I often see these terms:

  • Windows CE
  • Windows Mobile Pocket PC
  • Windows Mobile Smart Phone

I know the difference between the second 2, but I am confused on the first. I thought it was the name of the Mobile OS prior to Windows Mobile 5.

But I am seeing it more often in current products. (Here is a current MS Form for developing on it. Here is a current product for creating them.)

What is it and how does it relate to the Windows Mobile lines?

+1  A: 

Windows Mobile is based on Windows CE. It is the core of the Mobile platform. Windows Mobile is layered on top of a CE base foundation - usually everything available in CE is available in Mobile, but not necessarily the opposite way around. Many embedded devices use Windows CE. Mobile provides the interface you are familiar with on PocketPC devices and Smart Phones, CE provides a start menu like on a desktop PC. They are similar operating systems with share the CE core foundation.

Jay Kramer
Not fully true. There are a *lot* of things available in CE that aren't in WinMo. WinMo includes maybe 70% of the catalog items.
ctacke
+2  A: 

I've found this timeline to be a handy guide for the squirrelly history of that/those platform(s)

Also, from the same wiki article:

Windows Mobile is best described as a subset of platforms based on a Windows CE underpinning. Currently, Pocket PC (now called Windows Mobile Classic), SmartPhone (Windows Mobile Standard), and PocketPC Phone Edition (Windows Mobile Professional) are the three main platforms under the Windows Mobile umbrella. Each platform utilizes different components of Windows CE, as well as supplemental features and applications suited for their respective devices.

Paul Sasik
+5  A: 

Windows CE is a modular OS. It is built with a tool called Platform Builder (PB).

PB has a Catalog of items that can be included in a give OS image. For example TCP/IP, the Shell, Windows Explorer, servers like FTP and Telent, the device driver manager or GWES (the catalog is quite extensive). Basically just about every part of what you think of as the OS is a component that can be included of excluded (though obviously components can have dependencies - you can't have a Shell without GWES for example). The OS image is also highly tailored for the exact hardware on which it will run. One Windows CE OS image cannot be copied to different hardware and work.

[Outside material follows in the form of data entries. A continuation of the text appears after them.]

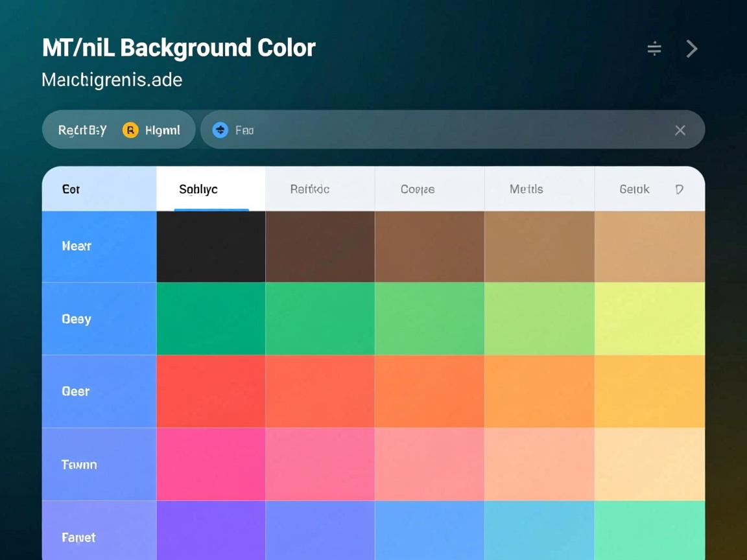
Task: Click the right chevron arrow in header
Action: [692, 49]
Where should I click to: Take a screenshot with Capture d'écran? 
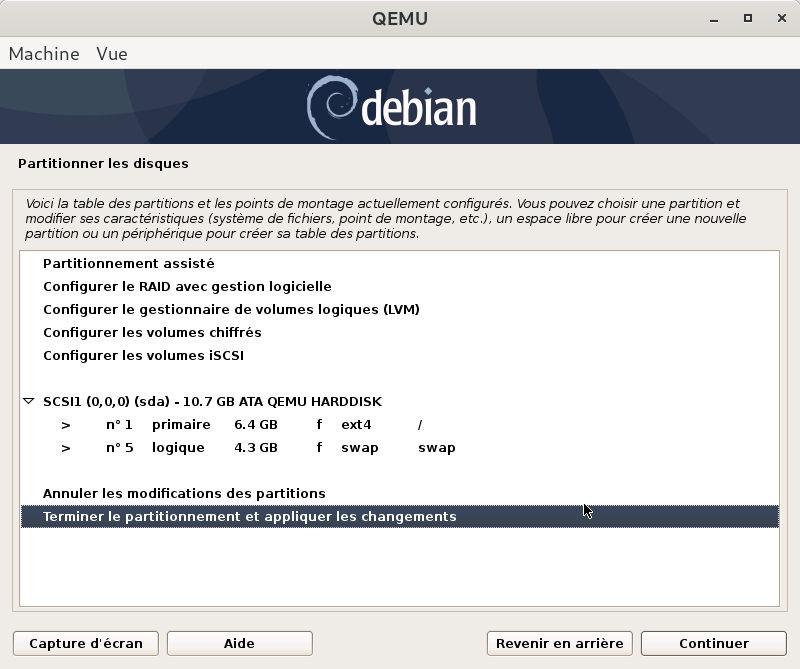[x=86, y=643]
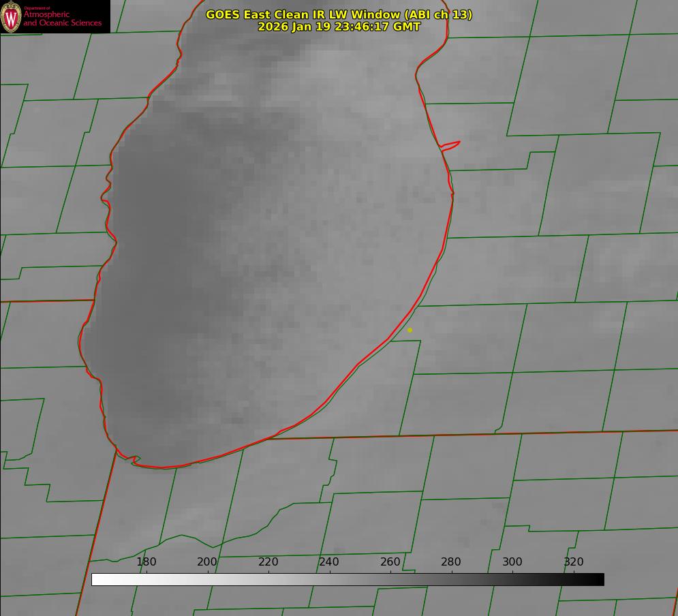Click the 240 label on the color scale
The height and width of the screenshot is (616, 678).
point(329,562)
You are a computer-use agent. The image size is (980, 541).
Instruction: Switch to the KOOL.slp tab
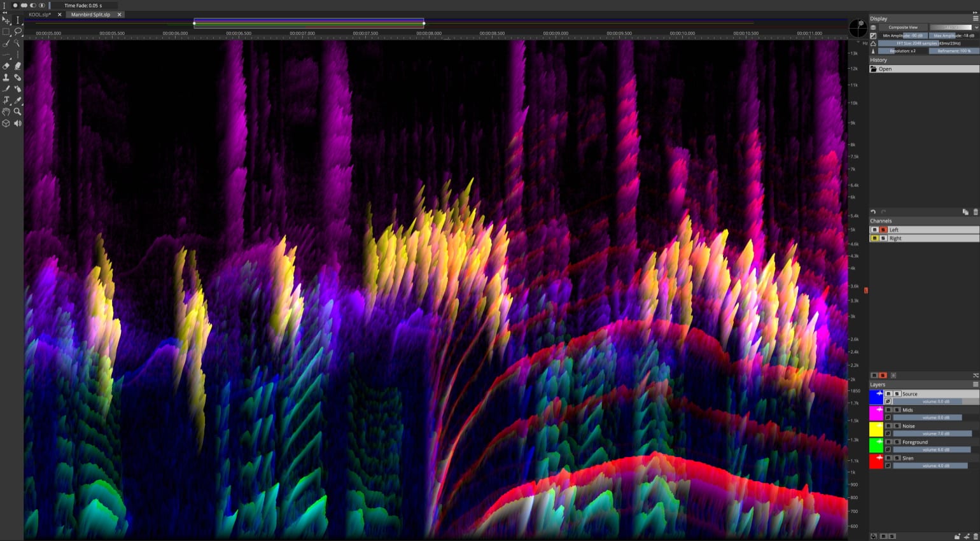pyautogui.click(x=39, y=15)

So anyone can build a Windows CE OS, and becasue of it's modular nature, there is no such thing as an "off the shelf" configuration (like XP, Vista or Windows 7). Let's call those people, for this discussion, the "customer".

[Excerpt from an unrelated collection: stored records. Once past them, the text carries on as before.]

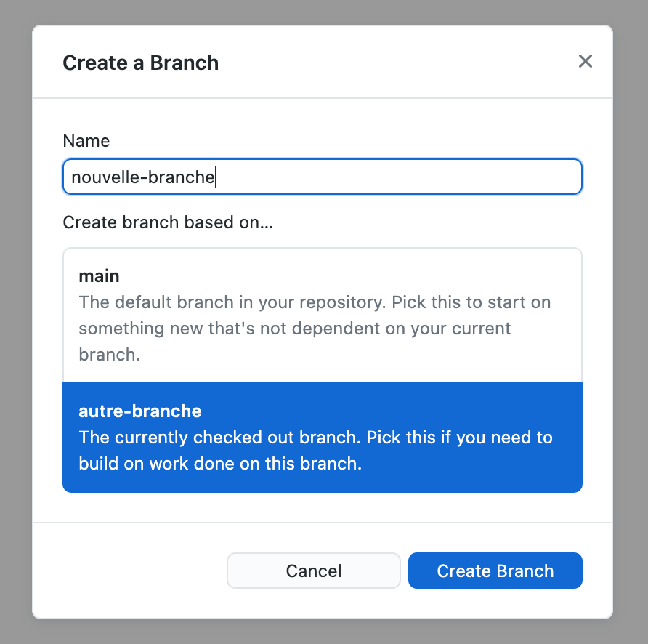Place cursor in nouvelle-branche input
648x644 pixels.
point(323,177)
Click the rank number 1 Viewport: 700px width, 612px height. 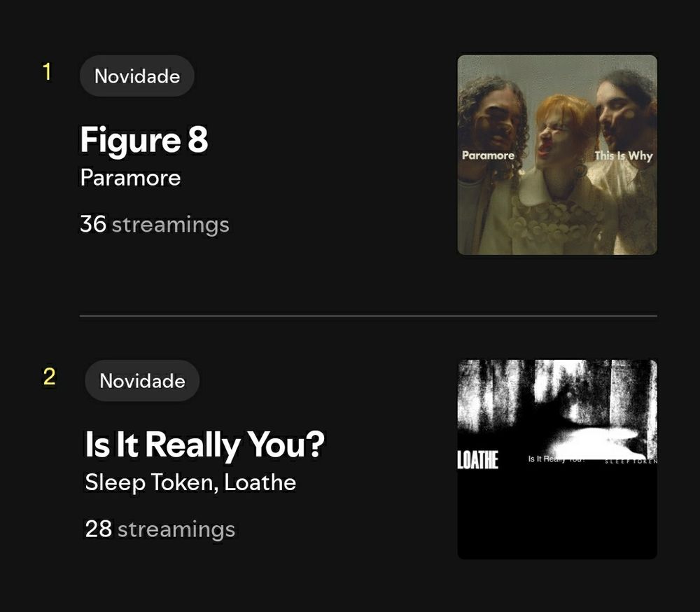tap(47, 72)
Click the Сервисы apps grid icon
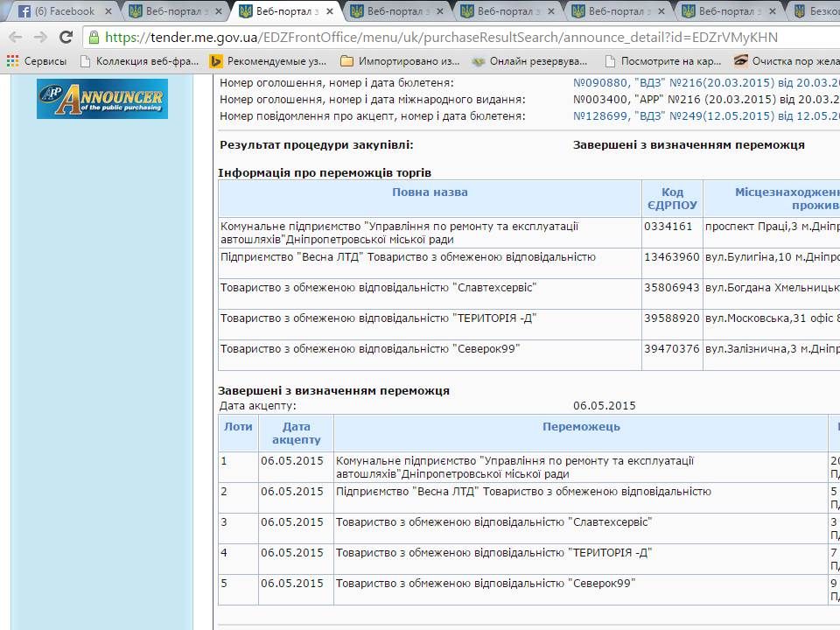Image resolution: width=840 pixels, height=630 pixels. tap(11, 61)

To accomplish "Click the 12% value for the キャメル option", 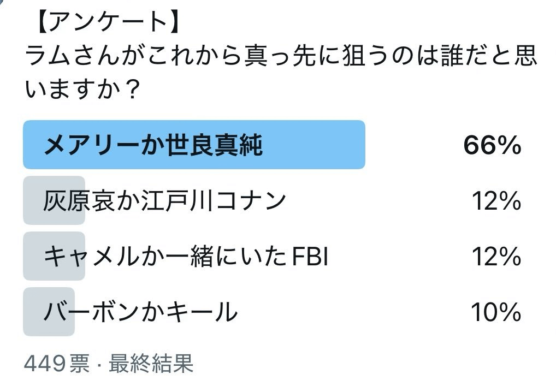I will [495, 257].
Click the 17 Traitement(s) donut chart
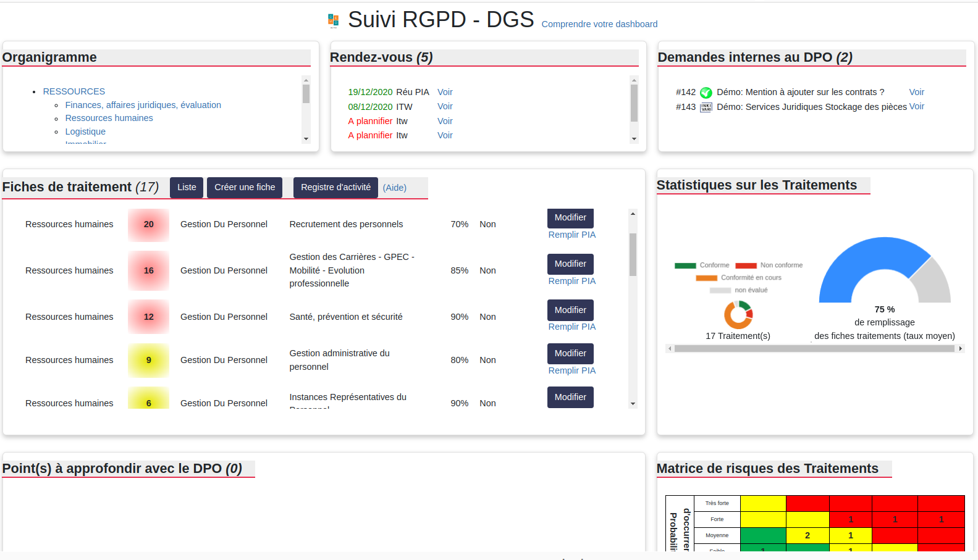The image size is (978, 560). (738, 315)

Now any Customer can add their own stuff into the OS - their "secret sauce" if you will. For example look at HTC's TouchFlo UI or the Google Maps application. That was done by the customer, not the Windows CE team. Same for control panel applets, applications, etc.

So Windows Mobile really can be seen as just another Customer. They take Platform Builder and select a specific subset of the catalog items from the core OS. They then add their own stuff (the WinMo shell, notifications, POOM, etc). They then ship that to the ODM (device manufacturers like HTC).

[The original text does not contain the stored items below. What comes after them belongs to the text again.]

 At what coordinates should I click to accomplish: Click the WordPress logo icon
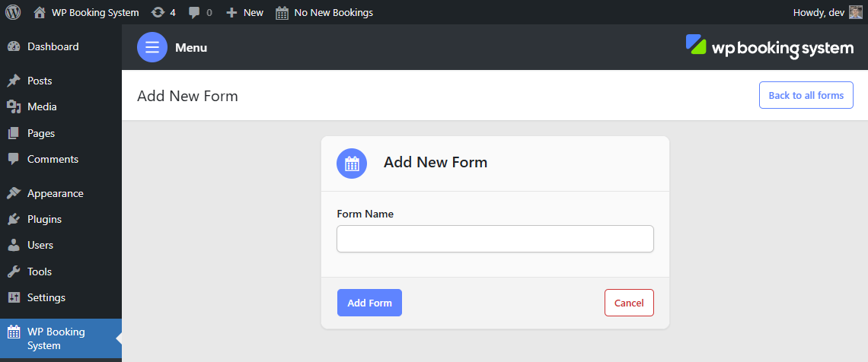(13, 12)
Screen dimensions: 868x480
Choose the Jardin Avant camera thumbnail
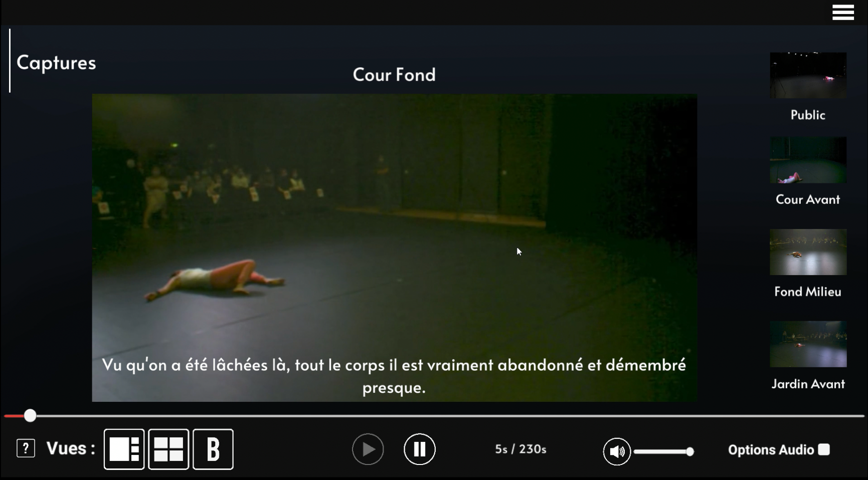pyautogui.click(x=808, y=344)
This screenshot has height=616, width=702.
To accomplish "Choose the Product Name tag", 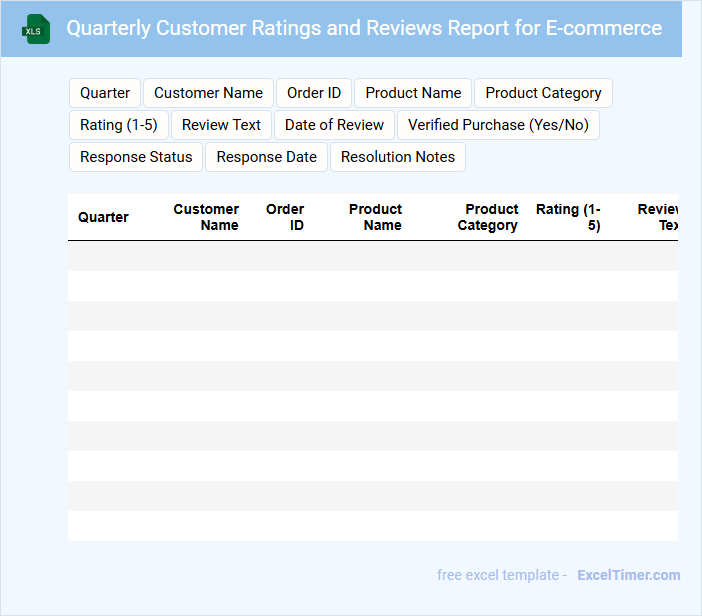I will point(413,93).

It's a bit more complex than that because the WinMo team actually ships a tool that is like Platform Builder (though not the same) and the compiled libraries for all of their secret sauce, and it's up to the ODM to actually do the OS image creation.

So WinMo is both a subset and a superset of CE. It is a subset because it doesn't contain all of the stuff available to the OS. It is a superset because it includes stuff that doesn't ship with the core OS at all. This means that with just the Platform Builder tool you can create a CE OS, but you cannot create a WinMo OS.

ctacke
Wow! Sweet answer. That cleared it up for me. Thanks!